++++ Entries provided ++++

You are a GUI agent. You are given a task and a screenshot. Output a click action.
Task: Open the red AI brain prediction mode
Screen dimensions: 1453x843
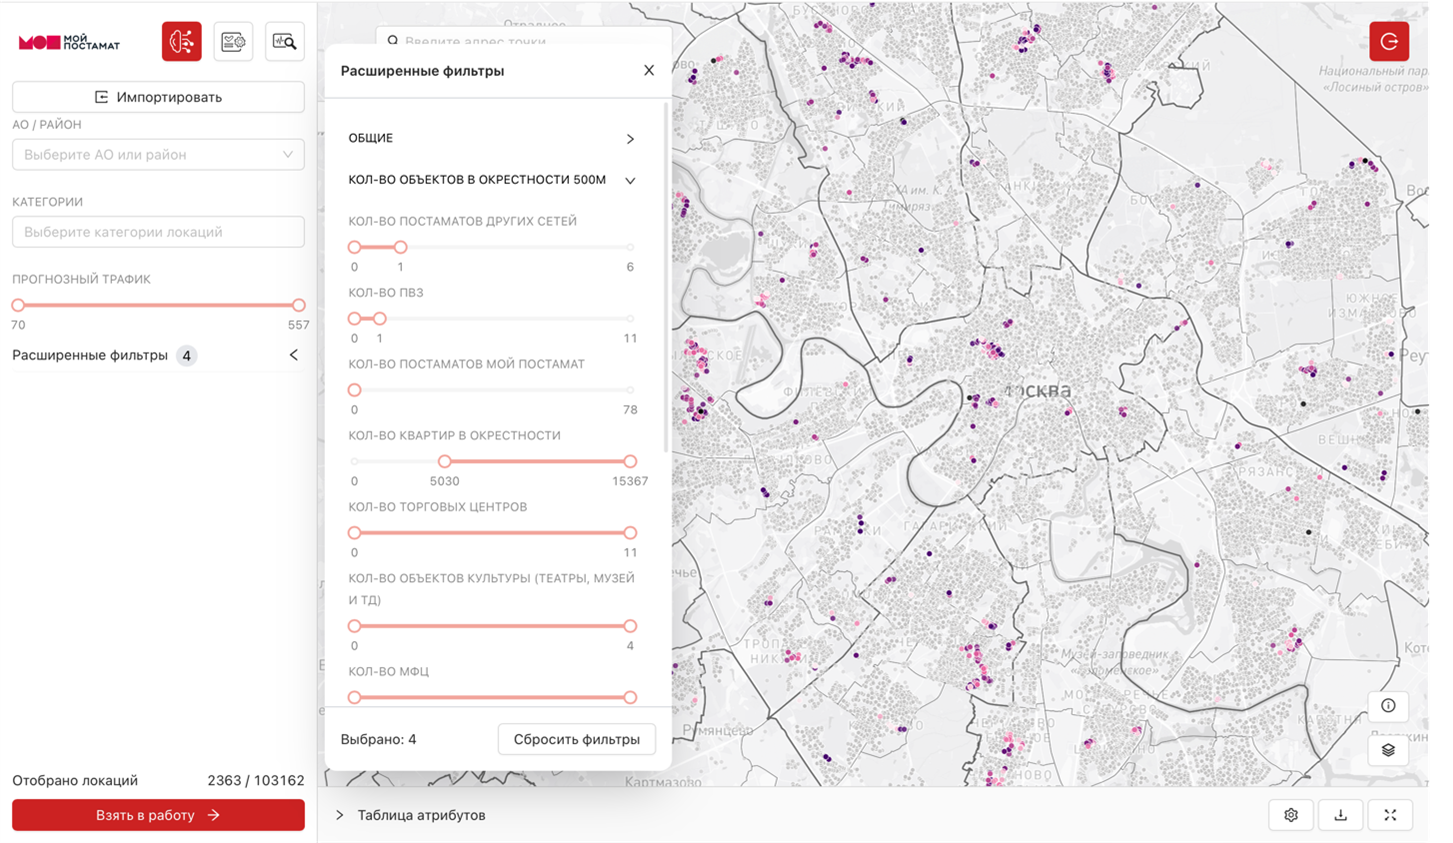coord(181,42)
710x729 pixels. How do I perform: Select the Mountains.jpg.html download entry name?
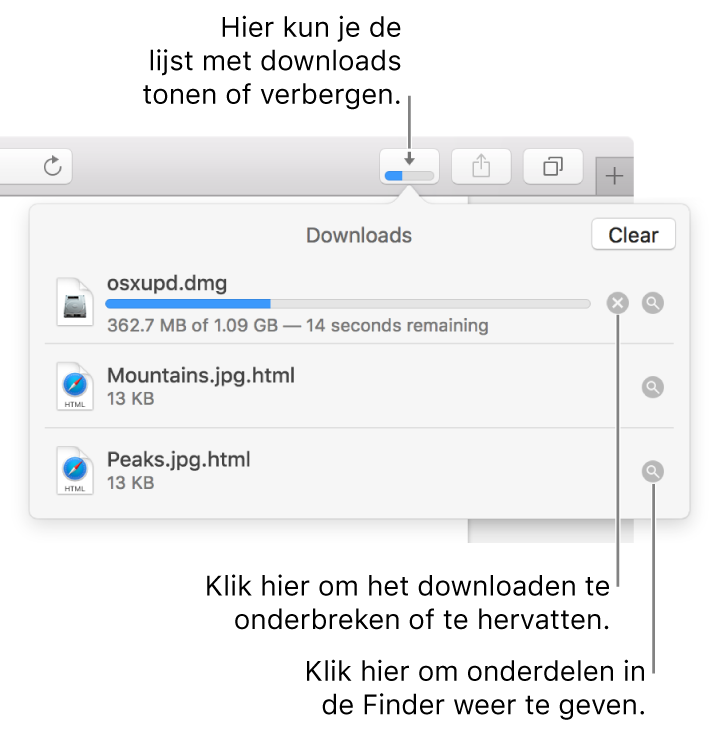point(200,376)
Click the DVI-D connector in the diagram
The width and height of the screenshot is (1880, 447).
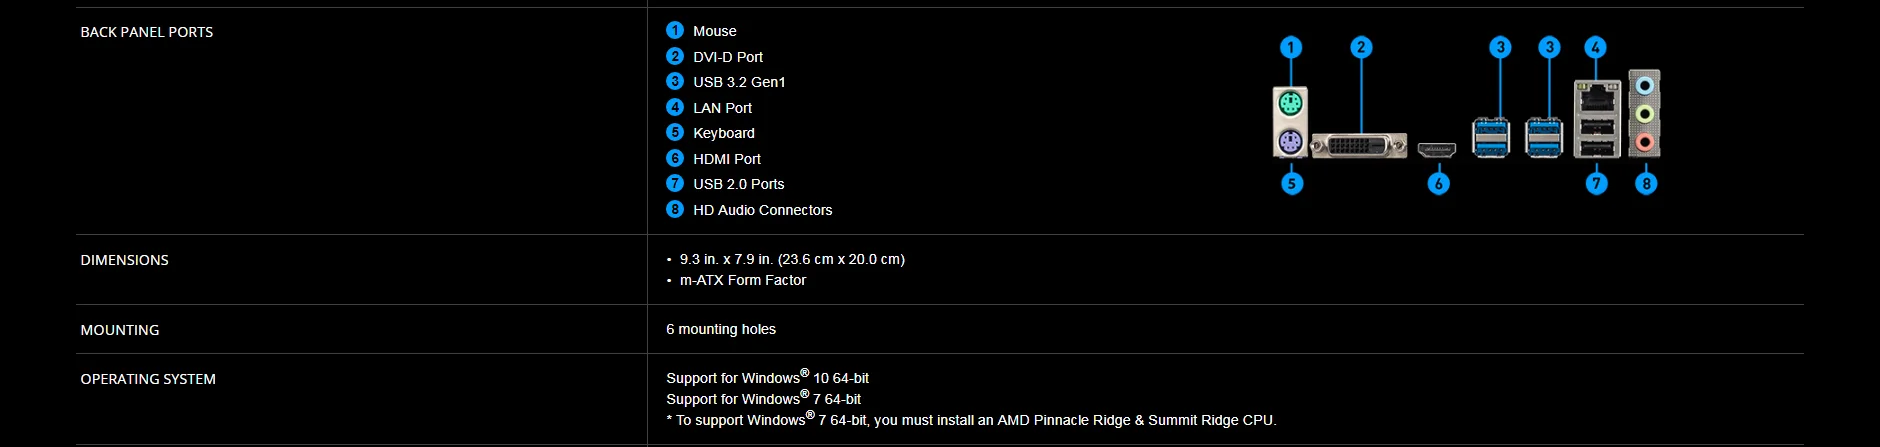[x=1359, y=146]
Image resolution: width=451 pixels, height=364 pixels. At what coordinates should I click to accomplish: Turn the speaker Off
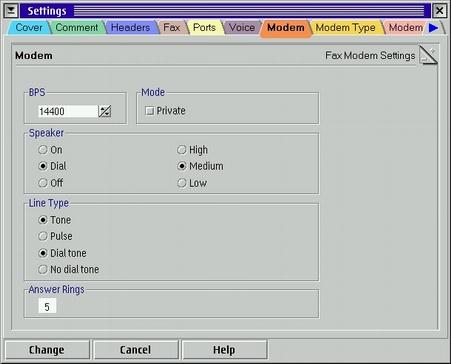(43, 183)
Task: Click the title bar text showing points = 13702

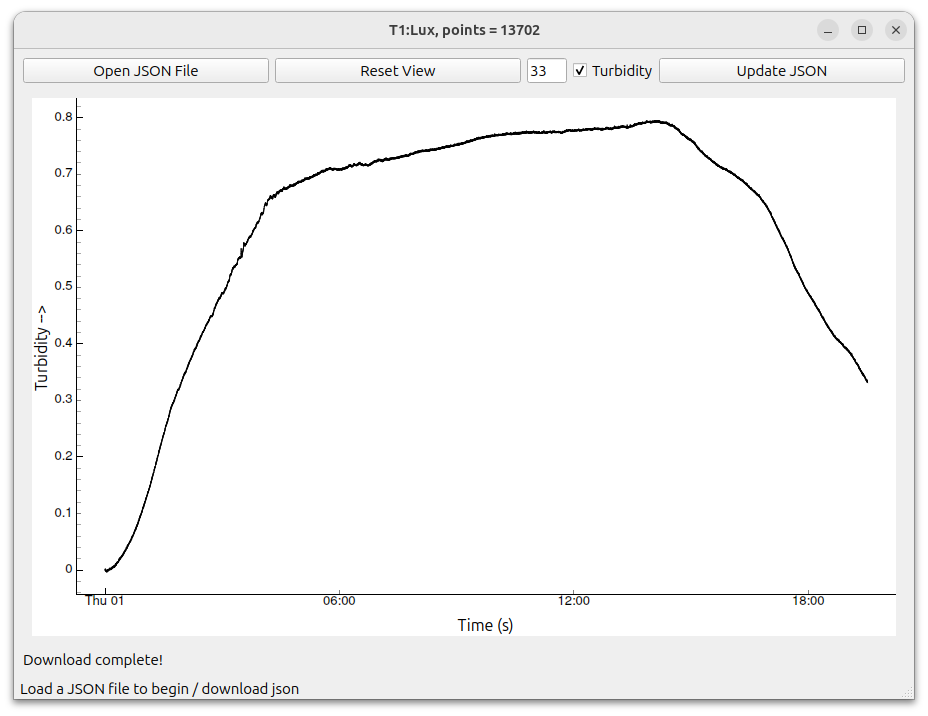Action: (464, 30)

++++

▸ **Try it**:
The entries above are to be restated verbatim, with no pictures carried over.

▸ **Output for this task**:
You are a GUI agent. You are given a task and a screenshot. Output a click action.
Task: Open the red AI brain prediction mode
Screen dimensions: 1453x843
coord(181,42)
710x729 pixels. How do I perform: Select the Mountains.jpg.html download entry name?
point(200,376)
Click the DVI-D connector in the diagram
The width and height of the screenshot is (1880, 447).
[x=1359, y=146]
Image resolution: width=451 pixels, height=364 pixels. At what coordinates should I click to accomplish: Turn the speaker Off
(43, 183)
Task: Click the title bar text showing points = 13702

Action: (464, 30)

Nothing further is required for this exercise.